**** The input

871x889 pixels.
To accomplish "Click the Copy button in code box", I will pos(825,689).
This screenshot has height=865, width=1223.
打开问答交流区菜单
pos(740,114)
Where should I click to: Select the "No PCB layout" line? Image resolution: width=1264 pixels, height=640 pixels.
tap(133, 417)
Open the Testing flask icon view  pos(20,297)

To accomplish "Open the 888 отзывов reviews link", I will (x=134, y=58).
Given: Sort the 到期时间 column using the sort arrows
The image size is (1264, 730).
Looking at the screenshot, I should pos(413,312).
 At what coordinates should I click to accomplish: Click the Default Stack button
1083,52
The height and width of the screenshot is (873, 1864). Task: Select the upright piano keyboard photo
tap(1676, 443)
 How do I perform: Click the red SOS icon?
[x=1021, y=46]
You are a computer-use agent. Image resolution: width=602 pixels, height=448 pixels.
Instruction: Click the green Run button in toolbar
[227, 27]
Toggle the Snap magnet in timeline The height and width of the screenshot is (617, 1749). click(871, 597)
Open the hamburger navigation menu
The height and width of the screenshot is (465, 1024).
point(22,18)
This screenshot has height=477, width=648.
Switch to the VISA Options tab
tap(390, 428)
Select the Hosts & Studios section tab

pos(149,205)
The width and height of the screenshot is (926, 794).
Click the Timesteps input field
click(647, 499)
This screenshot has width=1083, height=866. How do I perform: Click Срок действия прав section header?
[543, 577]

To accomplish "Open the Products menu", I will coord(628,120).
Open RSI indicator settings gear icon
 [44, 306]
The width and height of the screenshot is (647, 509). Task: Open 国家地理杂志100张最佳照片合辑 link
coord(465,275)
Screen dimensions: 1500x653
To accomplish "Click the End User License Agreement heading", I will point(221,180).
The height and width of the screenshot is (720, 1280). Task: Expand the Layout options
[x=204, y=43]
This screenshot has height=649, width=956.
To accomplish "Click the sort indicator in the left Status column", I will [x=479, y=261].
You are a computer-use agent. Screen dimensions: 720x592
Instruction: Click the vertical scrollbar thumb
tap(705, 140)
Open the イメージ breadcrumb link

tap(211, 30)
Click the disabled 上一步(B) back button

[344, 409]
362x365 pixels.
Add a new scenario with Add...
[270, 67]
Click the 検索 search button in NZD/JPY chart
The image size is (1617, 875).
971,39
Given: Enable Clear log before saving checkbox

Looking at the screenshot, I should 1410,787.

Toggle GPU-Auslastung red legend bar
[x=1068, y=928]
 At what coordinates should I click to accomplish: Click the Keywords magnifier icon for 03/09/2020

********

*What to produce*:
Repeat back all of the material, character for character.

*Your solution*:
871x889 pixels.
To accomplish "Click the Copy button in code box", I will pos(825,689).
This screenshot has height=865, width=1223.
打开问答交流区菜单
pos(740,114)
Where should I click to: Select the "No PCB layout" line? Image resolution: width=1264 pixels, height=640 pixels.
tap(133, 417)
Open the Testing flask icon view  pos(20,297)

To accomplish "Open the 888 отзывов reviews link", I will (x=134, y=58).
Given: Sort the 到期时间 column using the sort arrows
The image size is (1264, 730).
Looking at the screenshot, I should pos(413,312).
 At what coordinates should I click to accomplish: Click the Default Stack button
1083,52
The height and width of the screenshot is (873, 1864). Task: Select the upright piano keyboard photo
tap(1676, 443)
 How do I perform: Click the red SOS icon?
[x=1021, y=46]
You are a computer-use agent. Image resolution: width=602 pixels, height=448 pixels.
Instruction: Click the green Run button in toolbar
[227, 27]
Toggle the Snap magnet in timeline The height and width of the screenshot is (617, 1749). click(871, 597)
Open the hamburger navigation menu
The height and width of the screenshot is (465, 1024).
point(22,18)
This screenshot has height=477, width=648.
Switch to the VISA Options tab
tap(390, 428)
Select the Hosts & Studios section tab

pos(149,205)
The width and height of the screenshot is (926, 794).
Click the Timesteps input field
click(647, 499)
This screenshot has width=1083, height=866. How do I perform: Click Срок действия прав section header?
[543, 577]

To accomplish "Open the Products menu", I will coord(628,120).
Open RSI indicator settings gear icon
 [44, 306]
The width and height of the screenshot is (647, 509). Task: Open 国家地理杂志100张最佳照片合辑 link
coord(465,275)
Screen dimensions: 1500x653
To accomplish "Click the End User License Agreement heading", I will point(221,180).
The height and width of the screenshot is (720, 1280). Task: Expand the Layout options
[x=204, y=43]
This screenshot has height=649, width=956.
To accomplish "Click the sort indicator in the left Status column", I will [x=479, y=261].
You are a computer-use agent. Screen dimensions: 720x592
Instruction: Click the vertical scrollbar thumb
tap(705, 140)
Open the イメージ breadcrumb link

tap(211, 30)
Click the disabled 上一步(B) back button

[344, 409]
362x365 pixels.
Add a new scenario with Add...
[270, 67]
Click the 検索 search button in NZD/JPY chart
The image size is (1617, 875).
971,39
Given: Enable Clear log before saving checkbox

Looking at the screenshot, I should 1410,787.

Toggle GPU-Auslastung red legend bar
[x=1068, y=928]
 At what coordinates should I click to accomplish: Click the Keywords magnifier icon for 03/09/2020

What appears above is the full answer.